SELECTED EXTRACT:
• • • • • • •
The type of the trainer. The following types are available:
basic a basic trainer with a standard training loop.
timm_basic a basic trainer with the timm learning rate scheduler.
diff_privacy a trainer that supports local differential privacy in its training loop by adding noise to the gradients during each step of training.
max_physical_batch_size
The limit on the physical batch size when using the diff_privacy trainer.
Default value: 128. The GPU memory usage of one process training the ResNet-18 model is around 2817 MB.
dp_epsilon
Total privacy budget of epsilon with the diff_privacy trainer.
Default value: 10.0
dp_delta
Total privacy budget of delta with the diff_privacy trainer.
Default value: 1e-5
dp_max_grad_norm
The maximum norm of the per-sample gradients with the diff_privacy trainer. Any gradient with norm higher than this will be clipped to this value.
Default value: 1.0
split_learning a trainer that supports the split learning framework.
self_supervised_learning a trainer that supports personalized federated learning based on self supervised learning.
gan a trainer for Generative Adversarial Networks (GANs).
rounds
The maximum number of training rounds.
round could be any positive integer.
max_concurrency
The maximum number of clients (of each edge server in cross-silo training) running concurrently on each available GPU. If this is not defined, no new processes are spawned for training.
Note
Plato will automatically use all available GPUs to maximize the concurrency of training, launching the same number of clients on every GPU. If max_concurrency is 7 and 3 GPUs are available, 21 client processes will be launched for concurrent training.
target_accuracy
The target accuracy of the global model.
target_perplexity
The target perplexity of the global Natural Language Processing (NLP) model.
epochs
The total number of epochs in local training in each communication round.
• • • • • • •
EXERCISE REQUIREMENTS:
1 > From the trainer configuration reference, copy the passage that begins at the words "Default value: 10.0" and stops after the words "any positive integer.".
2 > According to the trainer configuration reference, why are 21 client processes launched when max_concurrency is 7 and 3 GPUs are available?
3 > Pick up the trainer configuration reference after its last sentence and continue it.
• • • • • • •
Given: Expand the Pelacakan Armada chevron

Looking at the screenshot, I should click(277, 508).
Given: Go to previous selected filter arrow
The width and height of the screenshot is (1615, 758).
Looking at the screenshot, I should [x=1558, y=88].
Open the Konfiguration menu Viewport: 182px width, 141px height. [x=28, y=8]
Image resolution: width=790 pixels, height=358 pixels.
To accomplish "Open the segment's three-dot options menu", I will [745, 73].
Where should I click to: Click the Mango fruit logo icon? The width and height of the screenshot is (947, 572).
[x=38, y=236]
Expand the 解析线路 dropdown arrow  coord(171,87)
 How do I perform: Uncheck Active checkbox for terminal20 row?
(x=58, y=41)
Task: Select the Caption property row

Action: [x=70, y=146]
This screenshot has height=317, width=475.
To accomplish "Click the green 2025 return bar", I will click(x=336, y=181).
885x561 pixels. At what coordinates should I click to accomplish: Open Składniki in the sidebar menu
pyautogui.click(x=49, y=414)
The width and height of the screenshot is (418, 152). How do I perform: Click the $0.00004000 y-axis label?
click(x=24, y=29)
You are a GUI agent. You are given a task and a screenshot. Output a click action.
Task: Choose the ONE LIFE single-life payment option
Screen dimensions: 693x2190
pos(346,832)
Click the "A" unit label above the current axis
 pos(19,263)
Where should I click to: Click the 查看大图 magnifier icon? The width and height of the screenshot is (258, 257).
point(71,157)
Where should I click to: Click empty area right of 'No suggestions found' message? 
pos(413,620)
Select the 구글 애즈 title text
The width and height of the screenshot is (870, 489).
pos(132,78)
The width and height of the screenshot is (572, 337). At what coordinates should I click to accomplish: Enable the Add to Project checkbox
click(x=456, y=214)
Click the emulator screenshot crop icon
• • • • • • •
THE RESULTS:
1 >
Default value: 10.0
dp_delta
Total privacy budget of delta with the diff_privacy trainer.
Default value: 1e-5
dp_max_grad_norm
The maximum norm of the per-sample gradients with the diff_privacy trainer. Any gradient with norm higher than this will be clipped to this value.
Default value: 1.0
split_learning a trainer that supports the split learning framework.
self_supervised_learning a trainer that supports personalized federated learning based on self supervised learning.
gan a trainer for Generative Adversarial Networks (GANs).
rounds
The maximum number of training rounds.
round could be any positive integer.

2 > Plato automatically uses all available GPUs to maximize training concurrency and launches the same number of clients on every GPU. With max_concurrency set to 7 on each of 3 GPUs, 7 × 3 = 21 client processes run concurrently.

3 >
batch_size
The size of the mini-batch of data in each step (iteration) of the training loop.
optimizer
The type of the optimizer. The following options are supported:
Adam
Adadelta
Adagrad
AdaHessian (from the torch_optimizer package)
AdamW
SparseAdam
Adamax
ASGD
LBFGS
NAdam
RAdam
RMSprop
Rprop
SGD
lr_scheduler
The learning rate scheduler. The following learning rate schedulers are supported:
CosineAnnealingLR
LambdaLR
MultiStepLR
StepLR
ReduceLROnPlateau
ConstantLR
LinearLR
ExponentialLR
CyclicLR
CosineAnnealingWarmRestarts
Alternatively, all four schedulers from timm are supported if lr_scheduler is specified as timm and trainer -> type is specified as timm_basic. For example, to use the SGDR scheduler, we specify cosine as sched in its arguments (parameters -> learning_rate):
The loss criterion. The following options are supported:
L1Loss
MSELoss
BCELoss
BCEWithLogitsLoss
NLLLoss
PoissonNLLLoss
CrossEntropyLoss
HingeEmbeddingLoss
MarginRankingLoss
TripletMarginLoss
KLDivLoss
NegativeCosineSimilarity
NTXentLoss
SwaVLoss
global_lr_scheduler
Whether the learning rate should be scheduled globally (true) or not (false).
If true, the learning rate of the first epoch in the next communication round is scheduled based on that of the last epoch in the previous communication round.
model_type
The repository where the machine learning model should be retrieved from. The following options are available:
cnn_encoder (for generating various encoders by extracting from CNN models such as ResNet models)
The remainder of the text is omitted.